Given task → Print the stretch of the entries that starts with the line containing "You are a GUI" and ends with the line containing "the 比赛时间 spinner", both lines included, and leave out the pictures.

Records supplied →
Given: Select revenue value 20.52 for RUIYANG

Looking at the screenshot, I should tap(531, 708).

--

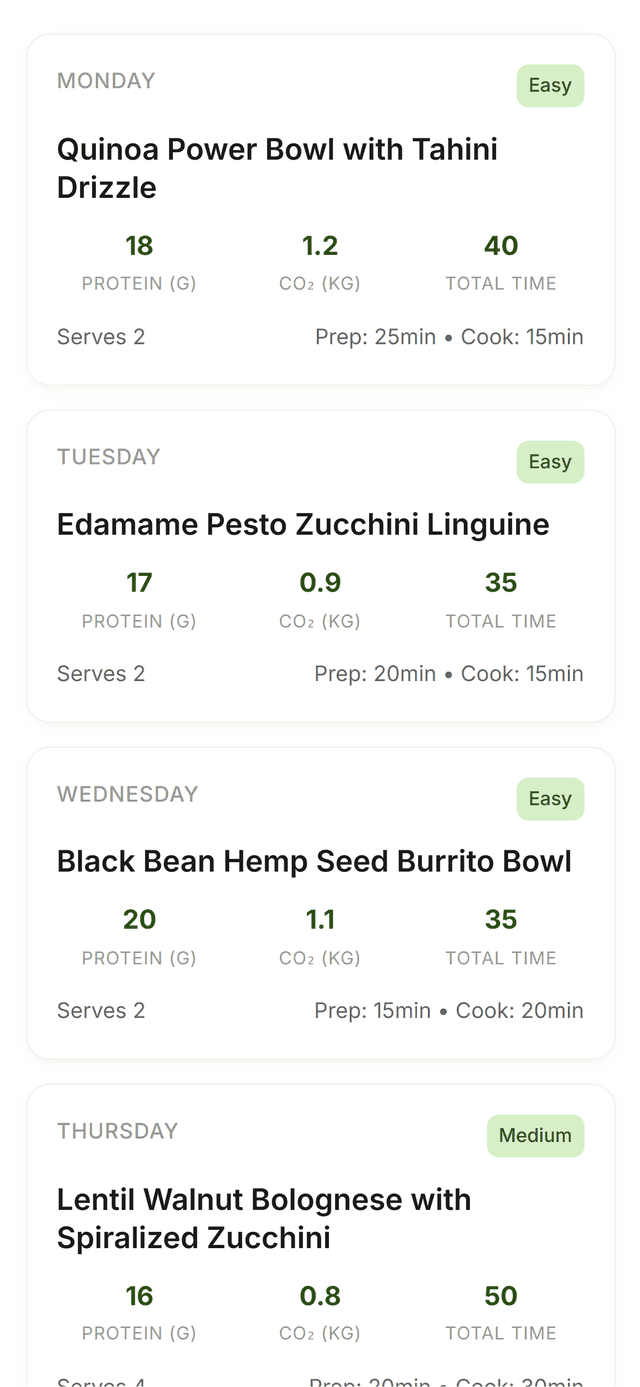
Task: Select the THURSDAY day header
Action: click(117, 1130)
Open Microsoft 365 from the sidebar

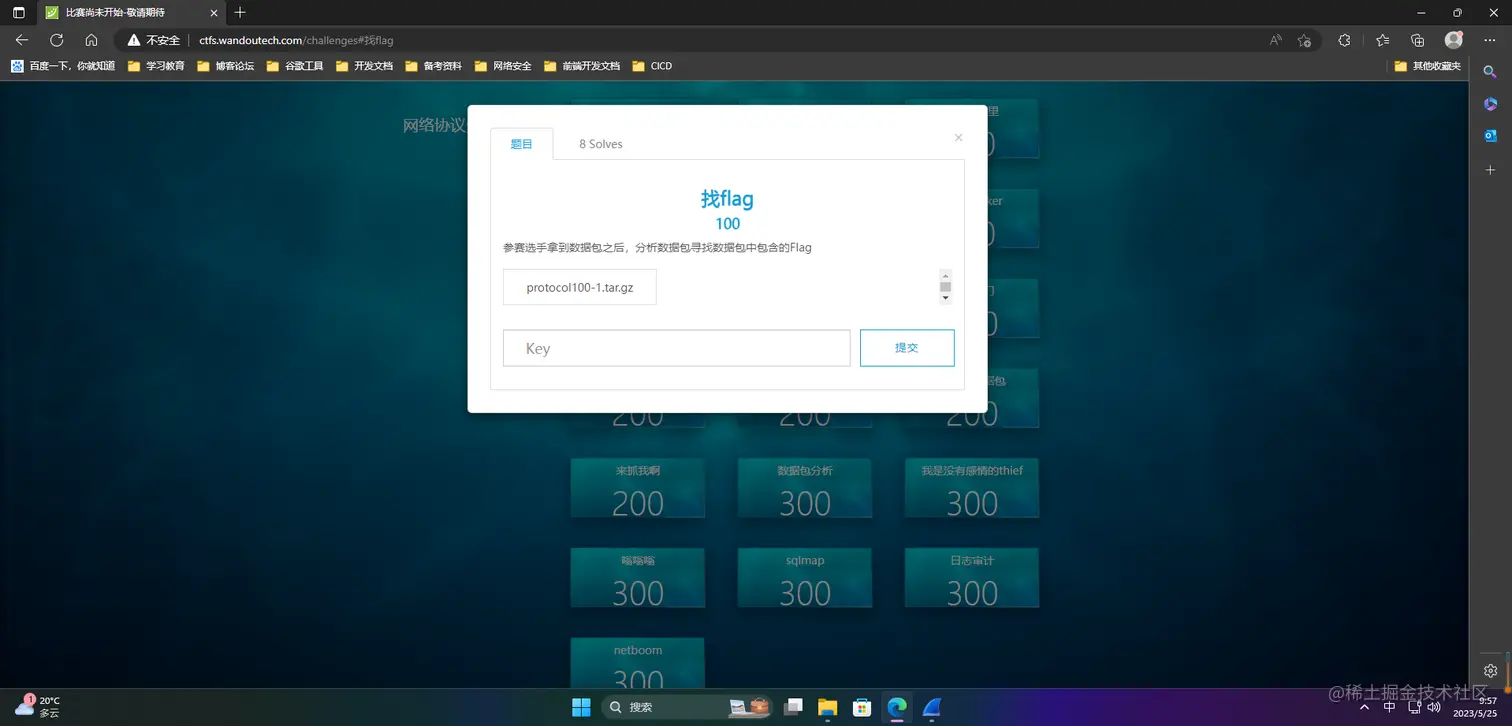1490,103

* * *

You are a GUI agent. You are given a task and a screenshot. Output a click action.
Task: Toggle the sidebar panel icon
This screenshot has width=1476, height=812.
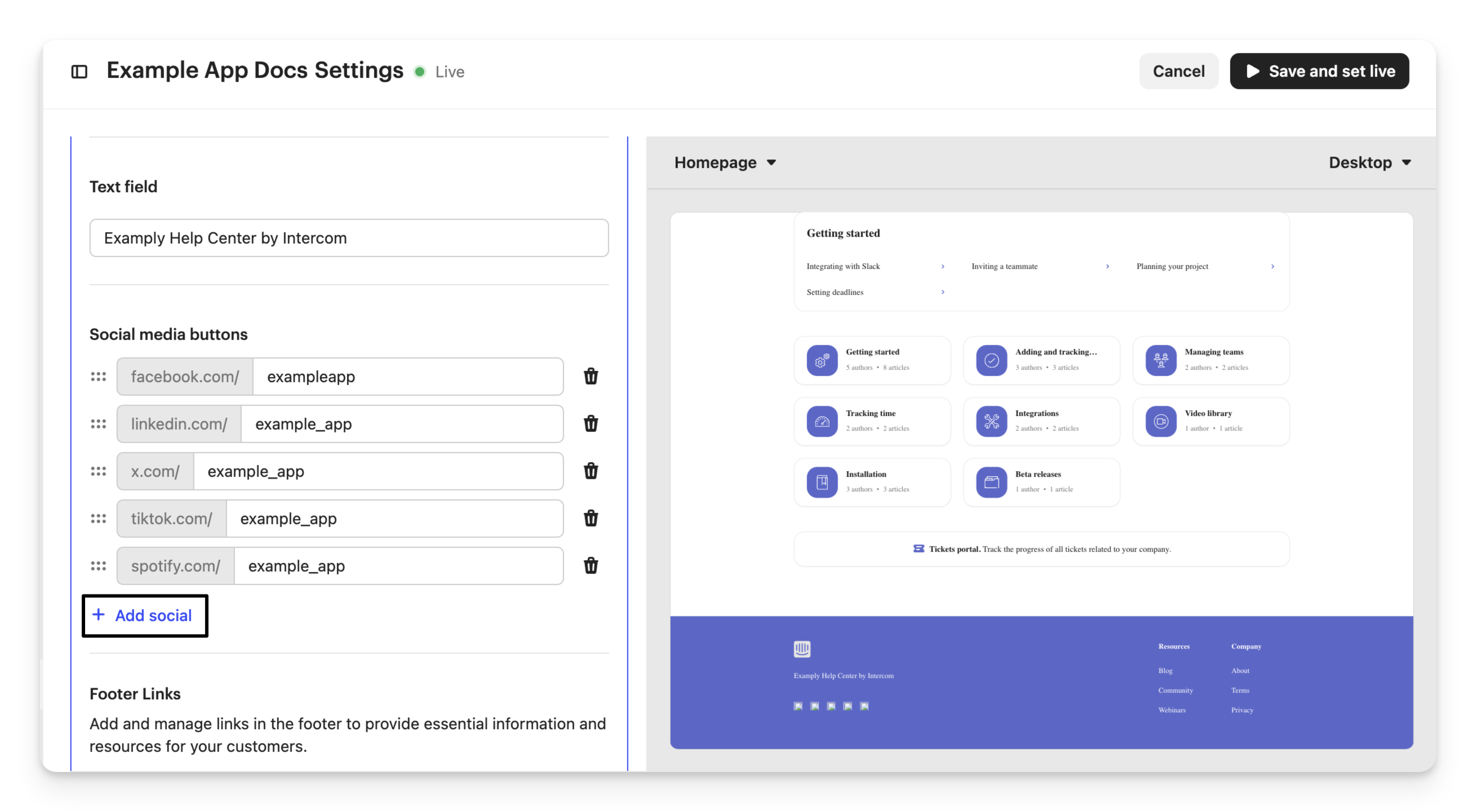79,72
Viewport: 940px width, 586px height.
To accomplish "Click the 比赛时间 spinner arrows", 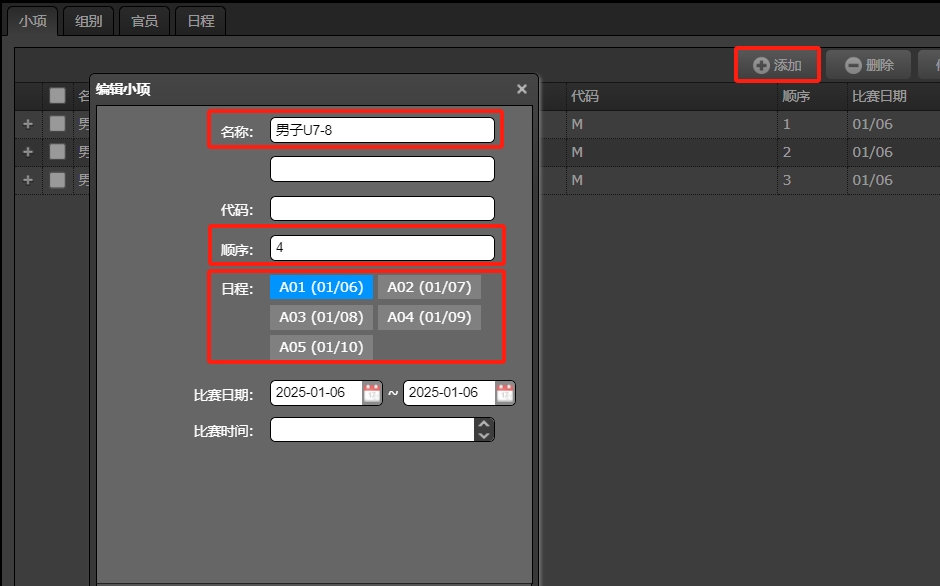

Answer →
You are a GUI agent. You are given a task and a screenshot. Output a click action.
Task: Toggle the sidebar panel icon
This screenshot has width=1476, height=812.
79,72
Viewport: 940px width, 586px height.
To accomplish "Click the 比赛时间 spinner arrows", 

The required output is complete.